Re: Vary: Cookie

Mark Nottingham wrote:
> In theory, set-cookie can be stored by a shared cache, assuming the  
> response is otherwise cacheable; it doesn't have any special status in  
> this regard. Likewise, the cookie request header doesn't affect  
> requests unless Vary says so.
> 
> In practice, some (but not all) shared caches will treat requests or  
> responses with cookies differently (although it's less prevalent on  
> cookies, since so many sites  tend to spray them everywhere...).

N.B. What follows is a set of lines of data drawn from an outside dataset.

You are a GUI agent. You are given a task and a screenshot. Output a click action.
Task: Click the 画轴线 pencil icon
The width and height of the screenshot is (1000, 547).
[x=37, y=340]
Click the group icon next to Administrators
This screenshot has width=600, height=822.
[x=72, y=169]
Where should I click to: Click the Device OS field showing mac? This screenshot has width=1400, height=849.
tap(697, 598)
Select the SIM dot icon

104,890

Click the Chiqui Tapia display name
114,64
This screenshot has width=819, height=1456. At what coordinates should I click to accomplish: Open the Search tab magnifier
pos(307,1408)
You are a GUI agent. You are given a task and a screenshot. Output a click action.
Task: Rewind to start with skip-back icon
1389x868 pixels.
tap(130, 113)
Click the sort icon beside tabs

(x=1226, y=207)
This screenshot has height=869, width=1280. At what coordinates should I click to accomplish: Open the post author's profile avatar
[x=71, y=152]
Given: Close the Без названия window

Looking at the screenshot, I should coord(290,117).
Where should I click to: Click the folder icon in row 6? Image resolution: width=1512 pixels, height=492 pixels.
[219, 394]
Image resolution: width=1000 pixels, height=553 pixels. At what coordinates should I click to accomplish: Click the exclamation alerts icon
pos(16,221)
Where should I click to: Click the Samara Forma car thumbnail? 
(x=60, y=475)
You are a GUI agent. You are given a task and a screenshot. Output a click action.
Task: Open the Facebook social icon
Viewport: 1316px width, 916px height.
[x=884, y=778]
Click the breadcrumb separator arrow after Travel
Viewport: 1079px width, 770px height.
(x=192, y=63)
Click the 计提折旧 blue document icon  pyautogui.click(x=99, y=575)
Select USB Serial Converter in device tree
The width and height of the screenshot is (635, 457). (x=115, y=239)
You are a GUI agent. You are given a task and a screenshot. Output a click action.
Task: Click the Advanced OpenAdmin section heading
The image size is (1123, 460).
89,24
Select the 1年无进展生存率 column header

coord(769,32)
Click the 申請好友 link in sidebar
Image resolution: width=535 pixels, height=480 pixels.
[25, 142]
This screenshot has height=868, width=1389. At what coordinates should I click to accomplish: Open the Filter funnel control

It would be quite messy, if a server sent a page with Set-Cookie, then
later another page with a _later_ Set-Cookie which replaces the
earlier cookie, then a long time later the cache serves the _original_
Set-Cookie with a cookie which has long ago expired, causing the later
cookie to be lost.

On the other hand, using request's Cookie for caching seems reasonable
to me, if the server does not consider the response private to just
one client.

Even though a cookie value is (usually) tied to a single client, a
_response_ might be the same for many different client cookie values,
but still restricted to a subset of client cookie values.

For example, it may be the server has the same response for all people
in a certain group, each with different cookies, and a different
response for all people in another group, also each with different
cookies.

If a server requires a response to be private to just one client, it
can use "Cache-Control: private".

-- Jamie

Received on Wednesday, 3 June 2009 17:56:17 UTC